5. You Can’t Breastfeed If You Have Small Breasts (or Large Breasts)
Breast size has no bearing on your ability to produce milk. Milk supply is based on glandular tissue and milk removal—not breast size or shape.
The truth: Anyone with functioning glandular tissue can produce milk, regardless of cup size.
6. If Breastfeeding Hurts, You Just Need to Tough It Out
Pain is common in the early days, but it should not be long-lasting or extreme. Persistent pain is a red flag—not something to suffer through.
The truth: Pain usually means something needs to be adjusted—like latch, positioning, or tongue/lip tie evaluation. Don’t push through—seek help.
7. You Can’t Take Medication While Breastfeeding
Many people are told to “pump and dump” or wean while taking medications—but this advice is often outdated or overly cautious.
The truth: Many medications are safe during breastfeeding. Always check with a provider who understands lactation, or consult resources like InfantRisk or LactMed.

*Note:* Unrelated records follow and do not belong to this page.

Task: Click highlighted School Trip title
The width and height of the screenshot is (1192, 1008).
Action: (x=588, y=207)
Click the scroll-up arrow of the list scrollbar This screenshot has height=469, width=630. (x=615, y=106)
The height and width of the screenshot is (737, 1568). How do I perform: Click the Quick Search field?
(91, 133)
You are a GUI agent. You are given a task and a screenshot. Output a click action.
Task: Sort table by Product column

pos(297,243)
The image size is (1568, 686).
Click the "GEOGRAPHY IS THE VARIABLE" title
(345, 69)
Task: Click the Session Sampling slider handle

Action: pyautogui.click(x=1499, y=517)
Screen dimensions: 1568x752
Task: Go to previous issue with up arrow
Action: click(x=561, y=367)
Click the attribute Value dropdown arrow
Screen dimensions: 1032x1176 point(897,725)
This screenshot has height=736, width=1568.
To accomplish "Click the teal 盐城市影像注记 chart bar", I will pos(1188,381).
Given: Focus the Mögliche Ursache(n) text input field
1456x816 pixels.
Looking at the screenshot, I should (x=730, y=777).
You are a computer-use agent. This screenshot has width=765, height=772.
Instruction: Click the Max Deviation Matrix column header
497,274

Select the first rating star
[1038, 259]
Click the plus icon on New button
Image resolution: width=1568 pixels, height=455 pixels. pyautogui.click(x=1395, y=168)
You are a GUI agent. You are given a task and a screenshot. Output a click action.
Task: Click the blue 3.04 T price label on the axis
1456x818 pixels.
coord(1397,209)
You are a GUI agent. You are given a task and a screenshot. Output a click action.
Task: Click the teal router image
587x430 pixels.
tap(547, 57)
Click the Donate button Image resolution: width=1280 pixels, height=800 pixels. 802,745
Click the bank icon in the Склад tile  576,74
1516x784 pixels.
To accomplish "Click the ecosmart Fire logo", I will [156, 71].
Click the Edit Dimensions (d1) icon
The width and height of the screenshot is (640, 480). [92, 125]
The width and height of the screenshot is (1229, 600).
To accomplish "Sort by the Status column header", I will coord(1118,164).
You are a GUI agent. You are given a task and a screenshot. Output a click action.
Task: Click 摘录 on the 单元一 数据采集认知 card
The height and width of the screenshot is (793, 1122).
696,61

8. Breastfeeding Means You Can’t Ever Use a Bottle
Some parents worry that introducing a bottle will ruin breastfeeding—but that’s not always the case.
The truth: With proper timing and technique (like paced bottle feeding), many breastfed babies go back and forth between breast and bottle just fine. Waiting until breastfeeding is well established (usually 3–4 weeks) can help.
Breastfeeding is a deeply personal journey—and it looks different for every family. The key is having accurate information and judgment-free support so you can make informed decisions that work for you.
If you’ve been struggling with breastfeeding, questioning your supply, or drowning in conflicting advice—take a deep breath. You’re not alone, and support is available.